## Arbeitsauftrag
Schreiben Sie im Leserbrief alles von „Hier ein Leserbrief“ bis hinunter zu „Miteinander gelingen soll.“ neu und ersetzen Sie dabei „Fingerspitzengefühl“ durch „Augenmaß“.

## Lesetext
# # # # # # #

Unveröffentlichter Leserbrief zu Wohnbauprojekte in Vinxel

Hier ein Leserbrief zum GA-Artikel „Wohnbauprojekt mit Oelbergblick: Neues Viertel in Vinxel fast fertig“ vom 27.11.2023, der vom Verlag nicht veröffentlicht wurde: 

Jedes Neubaugebiet bietet Chancen und Risiken, bedeutet immer einen Eingriff in bestehende Strukturen und erfordert gerade deshalb städteplanerisches und politisches Fingerspitzengefühl unter Berücksichtigung verschiedener Bedürfnisse und individueller Lösungen, wenn ein Ort lebenswert bleiben und ein Miteinander gelingen soll.

Warum werden die Neubürger des einen Vinxeler Neubaugebietes mit offenen Armen empfangen, während bei dem anderen bereits die Planungen auf Skepsis und Kritik stoßen? Dafür gibt es gute Gründe.

Zum einen: Äpfel werden mit Birnen verglichen.

# # # # # # #

## Daten zur Auswertung
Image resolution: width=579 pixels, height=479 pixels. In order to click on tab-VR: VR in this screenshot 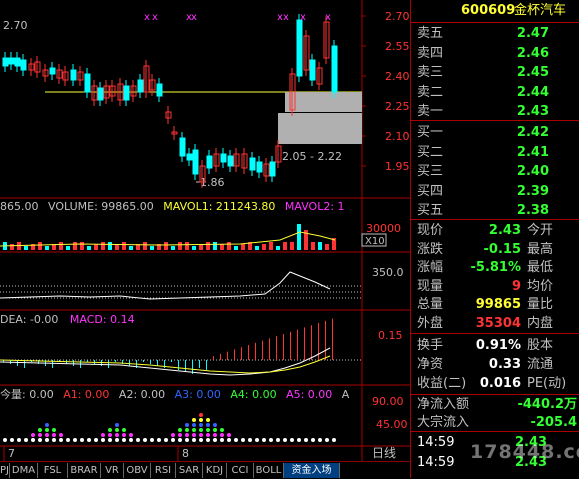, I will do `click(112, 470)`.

# # # # # # #

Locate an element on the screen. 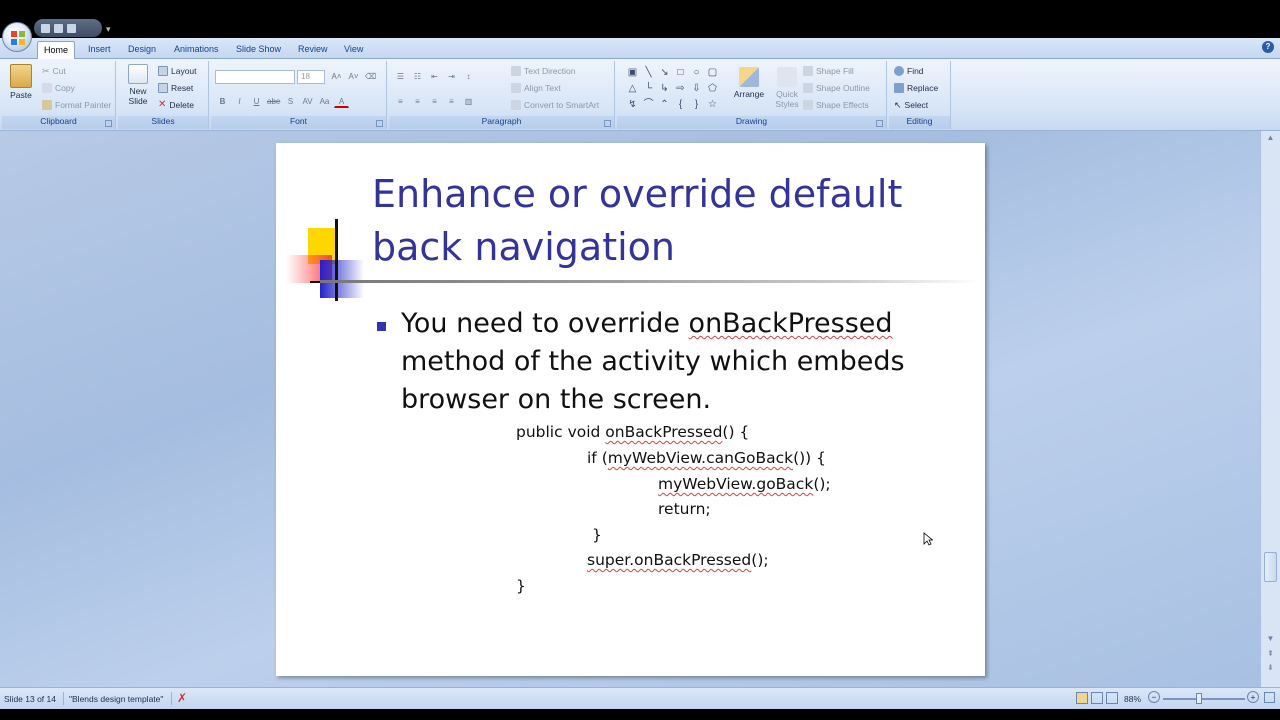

# # # # # # #

## Ergebnis
Hier ein Leserbrief zum GA-Artikel „Wohnbauprojekt mit Oelbergblick: Neues Viertel in Vinxel fast fertig“ vom 27.11.2023, der vom Verlag nicht veröffentlicht wurde: 

Jedes Neubaugebiet bietet Chancen und Risiken, bedeutet immer einen Eingriff in bestehende Strukturen und erfordert gerade deshalb städteplanerisches und politisches Augenmaß unter Berücksichtigung verschiedener Bedürfnisse und individueller Lösungen, wenn ein Ort lebenswert bleiben und ein Miteinander gelingen soll.